34(1)This paragraph applies in relation to section 461 of TIOPA 2010.U.K.
(2)Section 461 applies in relation to arrangements whenever entered into.
(3)Arrangements are not “relevant avoidance arrangements” for the purposes of section 461 so far as—
(a)they secure that an amount paid before 1 April 2017 is brought into account in an accounting period ending before that date, and
(b)directly in consequence of the amount being brought into account as mentioned in paragraph (a), there is a reduction in the tax-interest expense amounts that could otherwise have been left out of account under Part 10 of TIOPA 2010.
(4)If an accounting period begins before 1 April 2017 and ends on or after that date, sub-paragraph (3) is to have effect as if so much of the accounting period as falls before that date, and so much of that period as falls on or after that date, were treated as separate accounting periods.
(5)Arrangements are not “relevant avoidance arrangements” for the purposes of section 461 if the obtaining of any tax advantages that would otherwise arise from them can reasonably be regarded as arising wholly from commercial restructuring arrangements entered into in connection with the commencement of Part 10 of TIOPA 2010.

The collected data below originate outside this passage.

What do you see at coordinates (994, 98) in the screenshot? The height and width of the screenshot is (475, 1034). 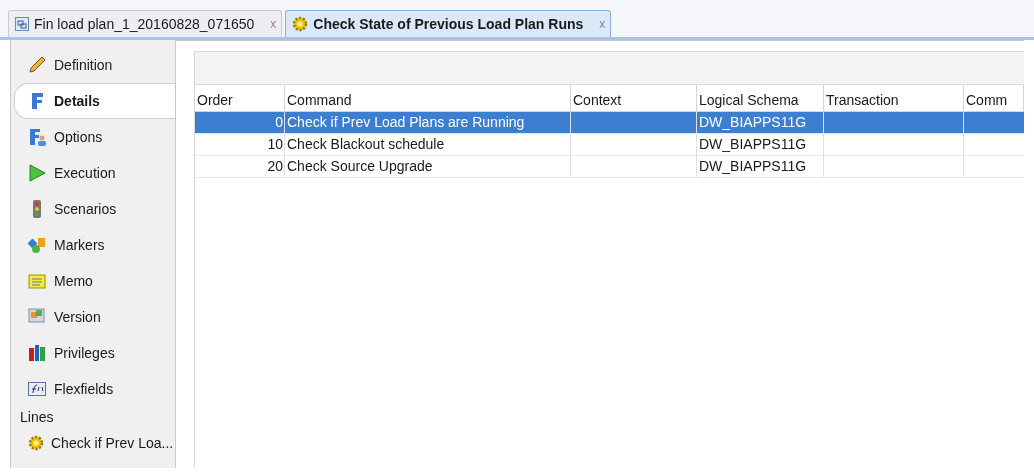 I see `column-header: Comm` at bounding box center [994, 98].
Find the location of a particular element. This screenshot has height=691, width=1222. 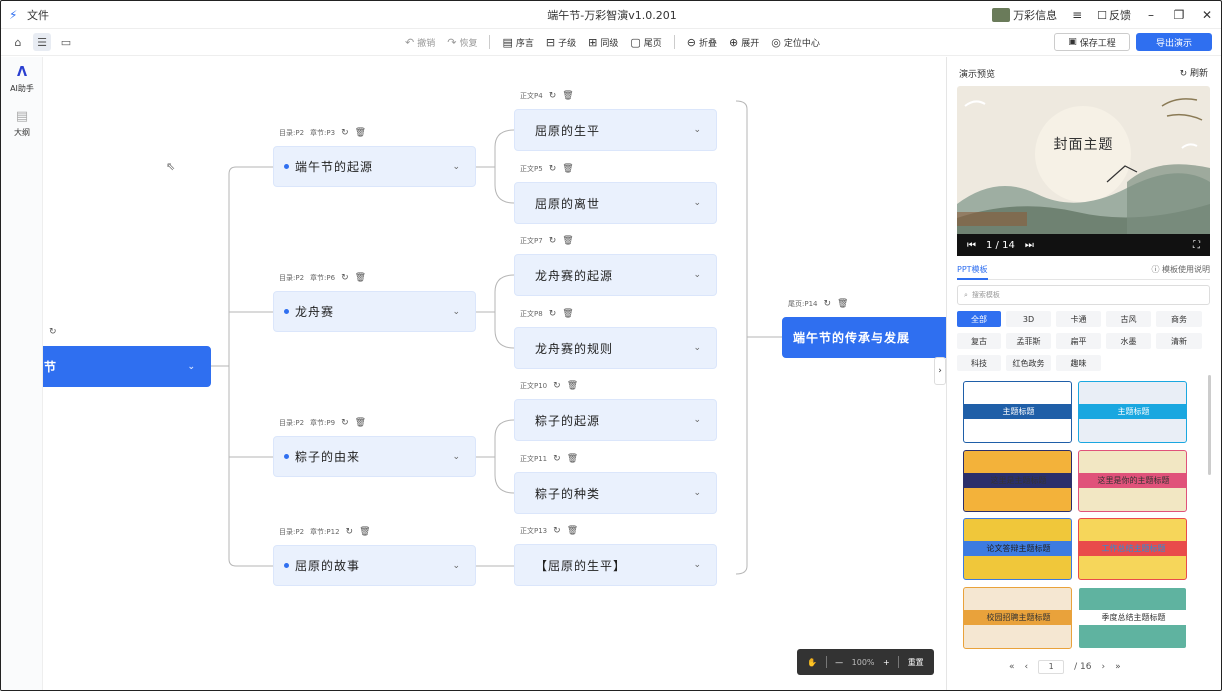

leaf-node: 屈原的生平 ⌄ is located at coordinates (616, 130).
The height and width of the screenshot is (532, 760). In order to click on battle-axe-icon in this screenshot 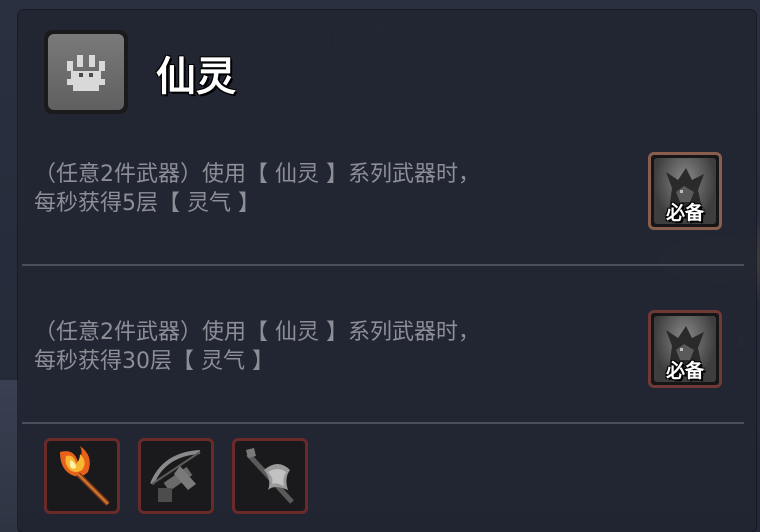, I will do `click(270, 476)`.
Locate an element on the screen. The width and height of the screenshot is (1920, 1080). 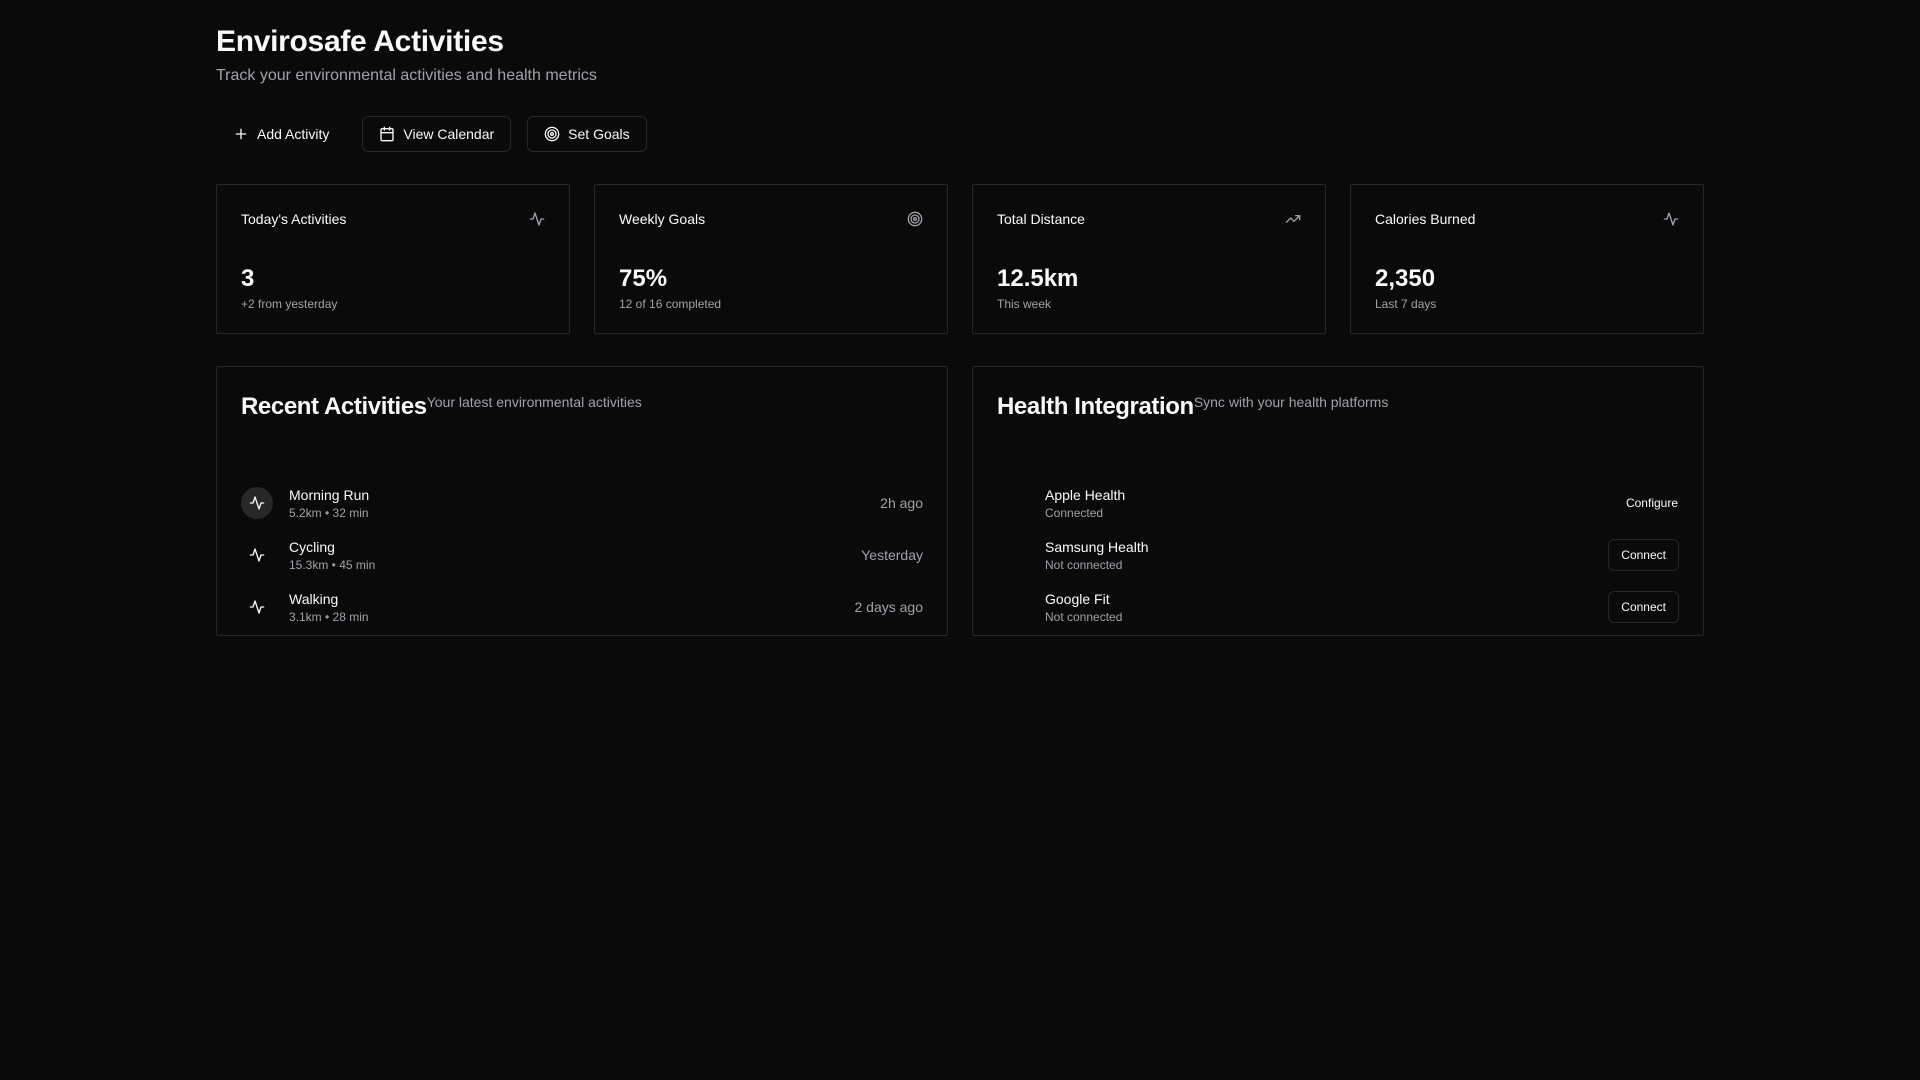
panel-title: Recent Activities is located at coordinates (334, 406).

(6)For this purpose “commercial restructuring arrangements” means—
(a)arrangements that, but for that Part, would have resulted in significantly more corporation tax becoming payable as a result of one or more loan relationships being brought within the charge to corporation tax, or
(b)arrangements that—
(i)are designed to secure, in a way that is wholly consistent with its policy objectives, the benefit of a relief expressly conferred by a provision of that Part, and
(ii)are effected by taking only ordinary commercial steps in accordance with a generally prevailing commercial practice.
(7)This paragraph is to be read as if it formed part of section 461.
35(1)This paragraph applies in relation to any order or regulations made before 1 April 2018 by the Treasury or Commissioners containing provision that is consequential on provision made by this Schedule.U.K.
(2)Any order or regulations to which this paragraph applies may contain provision (however expressed) for securing that the consequential provision made by the order or regulations has effect in accordance with paragraph 25 (commencement) as if the consequential provision were included in the corporate interest restriction amendments mentioned in that paragraph.
36U.K.References in this Part of this Schedule to Part 10 of TIOPA 2010 are to Part 10 of that Act as inserted by Parts 1 and 2 of this Schedule.